An exact transcript of the records is what this task asks for.

* _RECORDS PROVIDED_:
++++++++++

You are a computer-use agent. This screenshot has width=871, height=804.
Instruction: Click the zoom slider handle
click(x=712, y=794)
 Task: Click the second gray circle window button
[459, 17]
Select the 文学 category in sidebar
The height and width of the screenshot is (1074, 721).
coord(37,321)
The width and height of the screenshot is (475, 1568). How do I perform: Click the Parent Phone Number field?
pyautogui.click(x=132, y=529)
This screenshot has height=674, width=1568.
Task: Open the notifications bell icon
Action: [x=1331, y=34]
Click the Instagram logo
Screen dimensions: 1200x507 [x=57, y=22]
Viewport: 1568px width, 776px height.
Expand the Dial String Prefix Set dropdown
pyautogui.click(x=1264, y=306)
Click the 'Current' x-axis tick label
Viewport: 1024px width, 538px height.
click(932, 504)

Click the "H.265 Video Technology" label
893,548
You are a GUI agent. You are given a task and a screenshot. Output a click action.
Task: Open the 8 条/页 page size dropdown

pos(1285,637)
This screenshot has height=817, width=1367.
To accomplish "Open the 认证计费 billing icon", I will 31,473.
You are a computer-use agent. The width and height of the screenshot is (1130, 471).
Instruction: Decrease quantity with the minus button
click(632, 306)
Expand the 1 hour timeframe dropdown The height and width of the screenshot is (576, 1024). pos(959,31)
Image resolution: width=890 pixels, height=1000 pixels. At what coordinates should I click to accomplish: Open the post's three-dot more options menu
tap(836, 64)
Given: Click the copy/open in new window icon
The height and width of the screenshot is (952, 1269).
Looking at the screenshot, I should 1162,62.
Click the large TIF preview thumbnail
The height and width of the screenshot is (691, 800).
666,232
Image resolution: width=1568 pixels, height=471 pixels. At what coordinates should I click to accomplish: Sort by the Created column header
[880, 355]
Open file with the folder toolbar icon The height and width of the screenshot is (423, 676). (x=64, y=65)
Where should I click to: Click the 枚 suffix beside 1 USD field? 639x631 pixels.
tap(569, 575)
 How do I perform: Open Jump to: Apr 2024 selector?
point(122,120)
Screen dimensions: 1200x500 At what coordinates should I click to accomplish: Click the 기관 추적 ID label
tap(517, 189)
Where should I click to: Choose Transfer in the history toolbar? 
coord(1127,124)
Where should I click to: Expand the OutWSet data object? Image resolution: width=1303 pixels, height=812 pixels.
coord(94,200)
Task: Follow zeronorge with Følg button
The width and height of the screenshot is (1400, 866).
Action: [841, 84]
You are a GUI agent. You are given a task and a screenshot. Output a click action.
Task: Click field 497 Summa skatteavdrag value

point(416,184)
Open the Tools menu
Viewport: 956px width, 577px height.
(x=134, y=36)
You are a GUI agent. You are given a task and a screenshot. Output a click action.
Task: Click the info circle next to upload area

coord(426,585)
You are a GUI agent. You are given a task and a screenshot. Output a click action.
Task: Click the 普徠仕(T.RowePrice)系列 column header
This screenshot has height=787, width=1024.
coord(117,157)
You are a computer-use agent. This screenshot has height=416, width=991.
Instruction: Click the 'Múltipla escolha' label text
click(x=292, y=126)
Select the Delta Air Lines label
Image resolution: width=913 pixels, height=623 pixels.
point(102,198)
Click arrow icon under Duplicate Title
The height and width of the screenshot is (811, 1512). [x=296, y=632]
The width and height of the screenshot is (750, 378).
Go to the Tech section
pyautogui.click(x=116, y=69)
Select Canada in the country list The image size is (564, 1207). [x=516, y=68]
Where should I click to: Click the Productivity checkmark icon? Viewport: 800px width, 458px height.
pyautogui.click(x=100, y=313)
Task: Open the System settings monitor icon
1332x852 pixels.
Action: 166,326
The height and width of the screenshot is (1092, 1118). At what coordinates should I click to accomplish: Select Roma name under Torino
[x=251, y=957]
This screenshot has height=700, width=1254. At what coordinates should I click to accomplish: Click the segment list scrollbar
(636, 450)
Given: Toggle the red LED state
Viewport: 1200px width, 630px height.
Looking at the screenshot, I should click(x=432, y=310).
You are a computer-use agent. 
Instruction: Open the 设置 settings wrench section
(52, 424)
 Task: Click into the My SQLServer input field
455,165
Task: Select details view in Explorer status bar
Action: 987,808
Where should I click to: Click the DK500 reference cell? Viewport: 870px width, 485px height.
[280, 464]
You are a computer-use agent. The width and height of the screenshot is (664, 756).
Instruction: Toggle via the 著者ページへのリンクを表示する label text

++++++++++

* _YOUR RESPONSE_:
You are a computer-use agent. This screenshot has width=871, height=804.
Instruction: Click the zoom slider handle
click(x=712, y=794)
 Task: Click the second gray circle window button
[459, 17]
Select the 文学 category in sidebar
The height and width of the screenshot is (1074, 721).
coord(37,321)
The width and height of the screenshot is (475, 1568). How do I perform: Click the Parent Phone Number field?
pyautogui.click(x=132, y=529)
This screenshot has height=674, width=1568.
Task: Open the notifications bell icon
Action: [x=1331, y=34]
Click the Instagram logo
Screen dimensions: 1200x507 [x=57, y=22]
Viewport: 1568px width, 776px height.
Expand the Dial String Prefix Set dropdown
pyautogui.click(x=1264, y=306)
Click the 'Current' x-axis tick label
Viewport: 1024px width, 538px height.
click(932, 504)

Click the "H.265 Video Technology" label
893,548
You are a GUI agent. You are given a task and a screenshot. Output a click action.
Task: Open the 8 条/页 page size dropdown

pos(1285,637)
This screenshot has height=817, width=1367.
To accomplish "Open the 认证计费 billing icon", I will 31,473.
You are a computer-use agent. The width and height of the screenshot is (1130, 471).
Instruction: Decrease quantity with the minus button
click(632, 306)
Expand the 1 hour timeframe dropdown The height and width of the screenshot is (576, 1024). pos(959,31)
Image resolution: width=890 pixels, height=1000 pixels. At what coordinates should I click to accomplish: Open the post's three-dot more options menu
tap(836, 64)
Given: Click the copy/open in new window icon
The height and width of the screenshot is (952, 1269).
Looking at the screenshot, I should 1162,62.
Click the large TIF preview thumbnail
The height and width of the screenshot is (691, 800).
666,232
Image resolution: width=1568 pixels, height=471 pixels. At what coordinates should I click to accomplish: Sort by the Created column header
[880, 355]
Open file with the folder toolbar icon The height and width of the screenshot is (423, 676). (x=64, y=65)
Where should I click to: Click the 枚 suffix beside 1 USD field? 639x631 pixels.
tap(569, 575)
 How do I perform: Open Jump to: Apr 2024 selector?
point(122,120)
Screen dimensions: 1200x500 At what coordinates should I click to accomplish: Click the 기관 추적 ID label
tap(517, 189)
Where should I click to: Choose Transfer in the history toolbar? 
coord(1127,124)
Where should I click to: Expand the OutWSet data object? Image resolution: width=1303 pixels, height=812 pixels.
coord(94,200)
Task: Follow zeronorge with Følg button
The width and height of the screenshot is (1400, 866).
Action: [841, 84]
You are a GUI agent. You are given a task and a screenshot. Output a click action.
Task: Click field 497 Summa skatteavdrag value

point(416,184)
Open the Tools menu
Viewport: 956px width, 577px height.
(x=134, y=36)
You are a GUI agent. You are given a task and a screenshot. Output a click action.
Task: Click the info circle next to upload area

coord(426,585)
You are a GUI agent. You are given a task and a screenshot. Output a click action.
Task: Click the 普徠仕(T.RowePrice)系列 column header
This screenshot has height=787, width=1024.
coord(117,157)
You are a computer-use agent. This screenshot has height=416, width=991.
Instruction: Click the 'Múltipla escolha' label text
click(x=292, y=126)
Select the Delta Air Lines label
Image resolution: width=913 pixels, height=623 pixels.
point(102,198)
Click arrow icon under Duplicate Title
The height and width of the screenshot is (811, 1512). [x=296, y=632]
The width and height of the screenshot is (750, 378).
Go to the Tech section
pyautogui.click(x=116, y=69)
Select Canada in the country list The image size is (564, 1207). [x=516, y=68]
Where should I click to: Click the Productivity checkmark icon? Viewport: 800px width, 458px height.
pyautogui.click(x=100, y=313)
Task: Open the System settings monitor icon
1332x852 pixels.
Action: 166,326
The height and width of the screenshot is (1092, 1118). At what coordinates should I click to accomplish: Select Roma name under Torino
[x=251, y=957]
This screenshot has height=700, width=1254. At what coordinates should I click to accomplish: Click the segment list scrollbar
(636, 450)
Given: Toggle the red LED state
Viewport: 1200px width, 630px height.
Looking at the screenshot, I should click(x=432, y=310).
You are a computer-use agent. 
Instruction: Open the 设置 settings wrench section
(52, 424)
 Task: Click into the My SQLServer input field
455,165
Task: Select details view in Explorer status bar
Action: 987,808
Where should I click to: Click the DK500 reference cell? Viewport: 870px width, 485px height.
[280, 464]
You are a computer-use agent. The width and height of the screenshot is (664, 756).
Instruction: Toggle via the 著者ページへのリンクを表示する label text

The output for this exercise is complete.